Problem to work on:
Copy all of the data below without altering a single line.
BEGIN
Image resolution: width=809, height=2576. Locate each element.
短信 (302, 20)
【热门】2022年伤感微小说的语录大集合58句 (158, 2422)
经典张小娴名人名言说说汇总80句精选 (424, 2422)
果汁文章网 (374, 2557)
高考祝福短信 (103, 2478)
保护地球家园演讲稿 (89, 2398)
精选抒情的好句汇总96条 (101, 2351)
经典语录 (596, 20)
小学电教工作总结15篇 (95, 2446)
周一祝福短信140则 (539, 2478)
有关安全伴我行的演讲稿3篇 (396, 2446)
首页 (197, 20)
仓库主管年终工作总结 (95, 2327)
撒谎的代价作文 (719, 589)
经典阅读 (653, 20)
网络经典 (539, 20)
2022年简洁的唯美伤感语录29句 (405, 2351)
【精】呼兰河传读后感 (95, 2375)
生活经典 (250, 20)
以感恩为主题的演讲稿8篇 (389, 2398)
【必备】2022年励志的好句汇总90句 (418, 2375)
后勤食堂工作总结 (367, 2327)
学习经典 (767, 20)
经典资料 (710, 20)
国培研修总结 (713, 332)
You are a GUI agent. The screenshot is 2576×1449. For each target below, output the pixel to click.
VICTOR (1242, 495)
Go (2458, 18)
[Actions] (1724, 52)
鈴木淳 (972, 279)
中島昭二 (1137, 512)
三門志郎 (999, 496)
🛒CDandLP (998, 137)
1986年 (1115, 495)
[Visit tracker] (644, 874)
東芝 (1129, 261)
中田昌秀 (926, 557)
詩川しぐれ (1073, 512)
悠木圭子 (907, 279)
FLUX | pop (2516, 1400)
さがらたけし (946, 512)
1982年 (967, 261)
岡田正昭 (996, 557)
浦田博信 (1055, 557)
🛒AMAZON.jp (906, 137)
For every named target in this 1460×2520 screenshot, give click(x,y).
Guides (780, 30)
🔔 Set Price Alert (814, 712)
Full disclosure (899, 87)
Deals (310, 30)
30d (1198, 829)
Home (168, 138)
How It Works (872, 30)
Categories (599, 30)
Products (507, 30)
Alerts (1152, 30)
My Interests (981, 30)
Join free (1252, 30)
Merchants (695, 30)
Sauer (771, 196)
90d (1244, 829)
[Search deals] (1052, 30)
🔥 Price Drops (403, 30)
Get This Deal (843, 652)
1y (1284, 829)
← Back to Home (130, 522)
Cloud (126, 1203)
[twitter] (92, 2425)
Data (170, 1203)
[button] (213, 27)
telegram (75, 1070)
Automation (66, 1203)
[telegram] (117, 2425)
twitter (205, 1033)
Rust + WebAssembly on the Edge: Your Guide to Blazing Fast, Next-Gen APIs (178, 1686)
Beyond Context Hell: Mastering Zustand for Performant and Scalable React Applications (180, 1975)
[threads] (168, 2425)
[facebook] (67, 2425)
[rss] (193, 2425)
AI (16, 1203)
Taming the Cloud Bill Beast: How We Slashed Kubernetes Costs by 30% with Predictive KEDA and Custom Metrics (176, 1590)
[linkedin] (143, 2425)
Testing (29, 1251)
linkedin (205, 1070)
END
Output for this task:
Image resolution: width=809, height=2576. Locate each element.
短信 (302, 20)
【热门】2022年伤感微小说的语录大集合58句 (158, 2422)
经典张小娴名人名言说说汇总80句精选 (424, 2422)
果汁文章网 (374, 2557)
高考祝福短信 (103, 2478)
保护地球家园演讲稿 (89, 2398)
精选抒情的好句汇总96条 (101, 2351)
经典语录 (596, 20)
小学电教工作总结15篇 (95, 2446)
周一祝福短信140则 (539, 2478)
有关安全伴我行的演讲稿3篇 (396, 2446)
首页 (197, 20)
仓库主管年终工作总结 (95, 2327)
撒谎的代价作文 (719, 589)
经典阅读 (653, 20)
网络经典 (539, 20)
2022年简洁的唯美伤感语录29句 (405, 2351)
【精】呼兰河传读后感 (95, 2375)
生活经典 (250, 20)
以感恩为主题的演讲稿8篇 (389, 2398)
【必备】2022年励志的好句汇总90句 (418, 2375)
后勤食堂工作总结 (367, 2327)
学习经典 (767, 20)
经典资料 (710, 20)
国培研修总结 (713, 332)
You are a GUI agent. The screenshot is 2576×1449. For each target below, output the pixel to click.
VICTOR (1242, 495)
Go (2458, 18)
[Actions] (1724, 52)
鈴木淳 (972, 279)
中島昭二 (1137, 512)
三門志郎 (999, 496)
🛒CDandLP (998, 137)
1986年 (1115, 495)
[Visit tracker] (644, 874)
東芝 (1129, 261)
中田昌秀 (926, 557)
詩川しぐれ (1073, 512)
悠木圭子 (907, 279)
FLUX | pop (2516, 1400)
さがらたけし (946, 512)
1982年 (967, 261)
岡田正昭 (996, 557)
浦田博信 (1055, 557)
🛒AMAZON.jp (906, 137)
For every named target in this 1460×2520 screenshot, give click(x,y).
Guides (780, 30)
🔔 Set Price Alert (814, 712)
Full disclosure (899, 87)
Deals (310, 30)
30d (1198, 829)
Home (168, 138)
How It Works (872, 30)
Categories (599, 30)
Products (507, 30)
Alerts (1152, 30)
My Interests (981, 30)
Join free (1252, 30)
Merchants (695, 30)
Sauer (771, 196)
90d (1244, 829)
[Search deals] (1052, 30)
🔥 Price Drops (403, 30)
Get This Deal (843, 652)
1y (1284, 829)
← Back to Home (130, 522)
Cloud (126, 1203)
[twitter] (92, 2425)
Data (170, 1203)
[button] (213, 27)
telegram (75, 1070)
Automation (66, 1203)
[telegram] (117, 2425)
twitter (205, 1033)
Rust + WebAssembly on the Edge: Your Guide to Blazing Fast, Next-Gen APIs (178, 1686)
Beyond Context Hell: Mastering Zustand for Performant and Scalable React Applications (180, 1975)
[threads] (168, 2425)
[facebook] (67, 2425)
[rss] (193, 2425)
AI (16, 1203)
Taming the Cloud Bill Beast: How We Slashed Kubernetes Costs by 30% with Predictive KEDA and Custom Metrics (176, 1590)
[linkedin] (143, 2425)
Testing (29, 1251)
linkedin (205, 1070)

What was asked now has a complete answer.